La jeune femme comprit que la camériste réclamait son attention, et écouta.
On frappait à la porte du jardin.
—C'est le chevalier! s'écria Luisa.
—Et vite, vite, madame, dit Nina, mettez-vous au lit avec votre peignoir; je me charge du reste.
—Michele! Nanno! s'écria la jeune femme, leur recommandant d'un geste suprême le blessé.
Un signe d'eux la rassura autant qu'elle pouvait être rassurée.

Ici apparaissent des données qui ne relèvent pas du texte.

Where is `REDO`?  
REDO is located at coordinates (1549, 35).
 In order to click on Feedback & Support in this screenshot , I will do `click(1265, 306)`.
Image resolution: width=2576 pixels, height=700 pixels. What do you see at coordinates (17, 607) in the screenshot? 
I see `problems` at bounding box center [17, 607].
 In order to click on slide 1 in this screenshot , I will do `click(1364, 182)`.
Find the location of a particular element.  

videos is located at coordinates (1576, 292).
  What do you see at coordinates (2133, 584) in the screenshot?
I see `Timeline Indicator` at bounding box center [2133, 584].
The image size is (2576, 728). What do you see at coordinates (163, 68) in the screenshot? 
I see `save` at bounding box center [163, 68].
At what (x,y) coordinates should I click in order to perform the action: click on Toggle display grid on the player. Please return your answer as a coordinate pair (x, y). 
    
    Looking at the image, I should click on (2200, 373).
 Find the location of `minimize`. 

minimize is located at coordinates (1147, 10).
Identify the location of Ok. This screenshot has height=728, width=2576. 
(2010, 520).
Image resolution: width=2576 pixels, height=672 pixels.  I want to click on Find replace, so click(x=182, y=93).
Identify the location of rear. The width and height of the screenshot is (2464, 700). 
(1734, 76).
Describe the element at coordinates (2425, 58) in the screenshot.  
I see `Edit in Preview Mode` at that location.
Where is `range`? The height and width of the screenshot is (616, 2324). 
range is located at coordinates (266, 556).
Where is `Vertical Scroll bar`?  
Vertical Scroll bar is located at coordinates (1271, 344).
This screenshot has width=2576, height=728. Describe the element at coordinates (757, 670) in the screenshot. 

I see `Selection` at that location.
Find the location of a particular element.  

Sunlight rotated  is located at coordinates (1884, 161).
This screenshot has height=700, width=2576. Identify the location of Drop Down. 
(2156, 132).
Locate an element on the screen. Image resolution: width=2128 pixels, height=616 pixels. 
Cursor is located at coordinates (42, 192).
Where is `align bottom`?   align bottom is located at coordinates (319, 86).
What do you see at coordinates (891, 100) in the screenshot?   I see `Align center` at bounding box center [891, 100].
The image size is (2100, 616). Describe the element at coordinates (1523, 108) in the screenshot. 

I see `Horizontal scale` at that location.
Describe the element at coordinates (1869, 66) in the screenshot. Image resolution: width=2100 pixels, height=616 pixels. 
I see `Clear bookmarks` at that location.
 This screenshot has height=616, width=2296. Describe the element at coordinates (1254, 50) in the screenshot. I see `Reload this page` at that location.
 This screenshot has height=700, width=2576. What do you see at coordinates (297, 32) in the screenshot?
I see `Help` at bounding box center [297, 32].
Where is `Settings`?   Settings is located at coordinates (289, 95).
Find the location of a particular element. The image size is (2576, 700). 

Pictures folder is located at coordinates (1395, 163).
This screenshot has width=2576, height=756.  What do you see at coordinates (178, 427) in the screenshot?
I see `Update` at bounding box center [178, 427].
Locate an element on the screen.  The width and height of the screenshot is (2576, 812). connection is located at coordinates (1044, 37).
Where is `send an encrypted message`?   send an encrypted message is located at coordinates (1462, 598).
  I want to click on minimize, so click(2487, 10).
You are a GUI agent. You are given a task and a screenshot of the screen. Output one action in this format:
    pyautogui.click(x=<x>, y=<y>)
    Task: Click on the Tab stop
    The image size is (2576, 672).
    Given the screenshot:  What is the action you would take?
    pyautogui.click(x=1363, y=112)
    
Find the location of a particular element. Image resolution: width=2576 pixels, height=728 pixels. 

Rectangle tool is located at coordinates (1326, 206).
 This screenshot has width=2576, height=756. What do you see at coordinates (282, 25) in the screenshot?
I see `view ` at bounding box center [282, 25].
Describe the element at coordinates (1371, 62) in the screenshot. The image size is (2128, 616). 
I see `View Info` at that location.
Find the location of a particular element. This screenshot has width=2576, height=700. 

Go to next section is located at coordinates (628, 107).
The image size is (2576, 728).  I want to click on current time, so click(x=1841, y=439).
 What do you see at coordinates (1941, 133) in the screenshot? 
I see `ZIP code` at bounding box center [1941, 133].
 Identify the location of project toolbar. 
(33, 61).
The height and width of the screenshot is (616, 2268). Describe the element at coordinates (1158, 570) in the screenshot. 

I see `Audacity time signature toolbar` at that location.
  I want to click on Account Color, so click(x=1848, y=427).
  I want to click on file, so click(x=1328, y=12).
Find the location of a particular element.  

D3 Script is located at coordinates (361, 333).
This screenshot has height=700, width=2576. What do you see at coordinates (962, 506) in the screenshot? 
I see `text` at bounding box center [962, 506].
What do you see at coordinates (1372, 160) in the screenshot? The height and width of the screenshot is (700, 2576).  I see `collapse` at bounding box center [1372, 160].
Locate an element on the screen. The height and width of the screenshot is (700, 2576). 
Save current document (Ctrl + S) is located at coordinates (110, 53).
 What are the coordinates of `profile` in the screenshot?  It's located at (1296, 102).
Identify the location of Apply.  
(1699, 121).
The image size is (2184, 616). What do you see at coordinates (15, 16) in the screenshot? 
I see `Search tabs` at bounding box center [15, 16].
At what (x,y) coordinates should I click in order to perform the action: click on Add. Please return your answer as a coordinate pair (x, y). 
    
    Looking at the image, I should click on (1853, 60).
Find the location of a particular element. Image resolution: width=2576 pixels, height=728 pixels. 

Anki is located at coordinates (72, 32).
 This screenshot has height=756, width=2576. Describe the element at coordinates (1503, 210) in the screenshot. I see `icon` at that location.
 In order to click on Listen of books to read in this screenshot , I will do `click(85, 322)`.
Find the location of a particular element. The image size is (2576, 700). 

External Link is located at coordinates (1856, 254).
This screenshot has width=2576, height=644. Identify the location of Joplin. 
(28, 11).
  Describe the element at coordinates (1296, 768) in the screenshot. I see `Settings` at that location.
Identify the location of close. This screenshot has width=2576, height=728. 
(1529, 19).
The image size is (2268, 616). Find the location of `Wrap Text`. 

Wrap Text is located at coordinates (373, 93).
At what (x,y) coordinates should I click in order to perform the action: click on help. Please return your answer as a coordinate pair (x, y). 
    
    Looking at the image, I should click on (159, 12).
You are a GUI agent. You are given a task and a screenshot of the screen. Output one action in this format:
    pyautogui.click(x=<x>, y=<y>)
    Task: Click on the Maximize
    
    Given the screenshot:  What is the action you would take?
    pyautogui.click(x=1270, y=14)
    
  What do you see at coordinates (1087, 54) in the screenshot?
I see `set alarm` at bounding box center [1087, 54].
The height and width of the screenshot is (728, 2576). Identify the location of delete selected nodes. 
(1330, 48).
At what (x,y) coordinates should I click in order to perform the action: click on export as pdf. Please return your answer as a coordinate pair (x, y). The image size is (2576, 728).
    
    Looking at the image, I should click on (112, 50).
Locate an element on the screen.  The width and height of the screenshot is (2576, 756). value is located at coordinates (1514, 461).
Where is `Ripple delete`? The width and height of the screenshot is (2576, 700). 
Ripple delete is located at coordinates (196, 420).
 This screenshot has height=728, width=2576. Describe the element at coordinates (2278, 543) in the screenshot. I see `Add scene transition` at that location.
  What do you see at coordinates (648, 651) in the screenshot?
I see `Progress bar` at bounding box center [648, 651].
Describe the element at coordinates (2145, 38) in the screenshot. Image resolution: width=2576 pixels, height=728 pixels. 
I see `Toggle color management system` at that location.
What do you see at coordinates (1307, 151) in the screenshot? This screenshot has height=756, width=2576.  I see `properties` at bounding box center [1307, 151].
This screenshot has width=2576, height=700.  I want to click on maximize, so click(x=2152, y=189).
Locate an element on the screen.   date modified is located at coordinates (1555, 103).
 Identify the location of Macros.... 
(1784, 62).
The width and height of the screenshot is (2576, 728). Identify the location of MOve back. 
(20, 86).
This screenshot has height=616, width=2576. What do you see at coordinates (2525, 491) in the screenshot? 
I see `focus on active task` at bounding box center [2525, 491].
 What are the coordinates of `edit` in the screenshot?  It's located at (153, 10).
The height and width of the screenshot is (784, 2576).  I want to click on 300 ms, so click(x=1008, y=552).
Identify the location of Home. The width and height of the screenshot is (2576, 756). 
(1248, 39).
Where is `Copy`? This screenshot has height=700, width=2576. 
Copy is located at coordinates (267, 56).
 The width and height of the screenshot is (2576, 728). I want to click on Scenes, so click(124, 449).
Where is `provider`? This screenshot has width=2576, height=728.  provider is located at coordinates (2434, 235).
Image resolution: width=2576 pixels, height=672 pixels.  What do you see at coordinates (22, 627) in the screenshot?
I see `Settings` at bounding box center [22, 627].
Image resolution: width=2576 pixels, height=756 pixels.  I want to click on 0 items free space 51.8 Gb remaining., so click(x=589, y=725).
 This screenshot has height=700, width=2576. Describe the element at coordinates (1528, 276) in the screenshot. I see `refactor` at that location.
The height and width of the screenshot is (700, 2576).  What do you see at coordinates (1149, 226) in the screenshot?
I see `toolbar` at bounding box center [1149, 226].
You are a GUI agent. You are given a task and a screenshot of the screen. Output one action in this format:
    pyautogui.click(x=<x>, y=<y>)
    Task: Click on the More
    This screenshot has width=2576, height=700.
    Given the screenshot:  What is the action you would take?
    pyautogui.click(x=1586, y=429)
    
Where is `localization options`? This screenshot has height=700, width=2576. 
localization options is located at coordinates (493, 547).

Puis, comme enchaînée par un songe, se heurtant aux murailles, haletante, éperdue, murmurant des paroles sans suite, elle gagna sa chambre, n'eut que le temps de jeter sur une chaise ses bas et ses pantoufles, de s'étendre dans son lit, et, le coeur bondissant, mais la respiration comprimée, de fermer les yeux et de faire semblant de dormir.
Cinq minutes après, le chevalier San-Felice, à qui Nina avait expliqué la mise des verrous à la porte du jardin comme une étourderie de sa part, entrait dans la chambre de sa femme sur la pointe du pied, le visage souriant et le bougeoir à la main.
Il s'arrêta un instant debout devant le lit, contempla Luisa à la lueur de cette bougie de cire rose qu'il tenait à la main, puis abaissa avec lenteur ses lèvres sur son front en murmurant:
—Dors sous la garde du Seigneur, ange de pureté, et le ciel te sauve de tout contact avec les anges de perdition que je quitte!